There were a number of good titles to choose from this month. We love to see the industry think creatively in the use of technology. We narrowed our focus to five common headlines for July's WealthTech Word to share our perspectives on the impact for the industry.

This launch brings institutional-grade private markets investing to Mercer's clients. Initially, upon seeing this news, we had hoped that it was open to the general public, but it appears to be an internal platform (which is unusual). This will certainly help them in their recruiting efforts and strong relationships with their current advisors. And this may be an emerging trend where large and well-known consulting businesses promote their technological advancement as a marketing tool.

Orion and its strong technical team, which includes past hires and advisory roles of Natalie Wolfsen and Charles Goldman, continue to impress us. We love the fact that they hire tech-savvy leaders from within our industry. Ron brings a background in ultra high net worth, which is notable given their power in the mass affluent market. This could be a sign that Orion plans to compete more aggressively with BlackDiamond, Addepar, Arch and other UHNW service technologies.

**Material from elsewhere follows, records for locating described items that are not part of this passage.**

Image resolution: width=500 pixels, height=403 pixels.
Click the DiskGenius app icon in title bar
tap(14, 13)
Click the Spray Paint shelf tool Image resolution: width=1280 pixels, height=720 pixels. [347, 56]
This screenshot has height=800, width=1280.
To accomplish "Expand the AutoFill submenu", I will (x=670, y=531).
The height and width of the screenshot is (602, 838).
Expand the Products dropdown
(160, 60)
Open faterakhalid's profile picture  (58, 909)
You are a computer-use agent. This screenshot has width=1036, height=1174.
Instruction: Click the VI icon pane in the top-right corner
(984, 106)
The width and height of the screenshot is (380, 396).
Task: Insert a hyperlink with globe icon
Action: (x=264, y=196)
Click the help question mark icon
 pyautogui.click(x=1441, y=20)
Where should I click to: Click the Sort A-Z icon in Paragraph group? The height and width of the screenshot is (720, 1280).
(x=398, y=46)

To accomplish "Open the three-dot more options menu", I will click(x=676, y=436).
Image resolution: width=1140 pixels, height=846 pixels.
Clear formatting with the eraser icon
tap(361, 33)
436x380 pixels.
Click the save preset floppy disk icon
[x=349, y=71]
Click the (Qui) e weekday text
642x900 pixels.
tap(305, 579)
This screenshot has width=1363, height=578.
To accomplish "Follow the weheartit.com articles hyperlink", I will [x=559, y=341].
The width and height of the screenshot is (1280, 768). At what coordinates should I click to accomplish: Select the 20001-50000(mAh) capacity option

Addepar will be the exclusive portfolio data aggregation and performance reporting solution on Corient's portfolio of more than $160 billion in assets. This is good news all around. It signals that Corient is serious about its technology and making it a competitive lever for firms that join it. It also signals that Addepar can manage $100+ billion wealth management firms and scale competitively on price and service to very large firms. Other large aggregators should note that Addepar is not just for single family offices or businesses serving UHNW. It's a compelling tool that can work at scale and be the backbone of a large aggregator platform's technology stack.

Envestnet will work with some of the world's largest asset managers to build customized investment strategies that advisors can use to meet the specific financial goals, risk tolerance and personal circumstances of individual investors; and deliver this at scale to over 109,000 advisors on its platform. They are expanding from a TAMP/model marketplace to helping asset management firms better serve advisory businesses much more directly than was previously possible. We see this as a smart move by Envestnet and really interesting for Fidelity and others to have Envestnet's capabilities to offer to their customers in a cost-effective way. It's a win-win for larger asset managers and smaller advisory shops.

Tools like Jump are interesting and well-proven uses of AI in wealth management because a huge amount of information, action and intelligence flows into or through firms every day and few firms currently collect it. Having a tool to highlight meaningful aspects of counselor-client conversations takes a lot of the work out of the counselor's post-call documentation. May provide access to additional features for subsequent emails and content. The concept of AI helping advisors translate customer conversations and maximize their time and integrate it into their CRM is pretty cool. It can be implemented quite quickly and provides a quick value.

Along with summer, we expect wealth management headlines to heat up! We'll be back with new views of all the stock in August.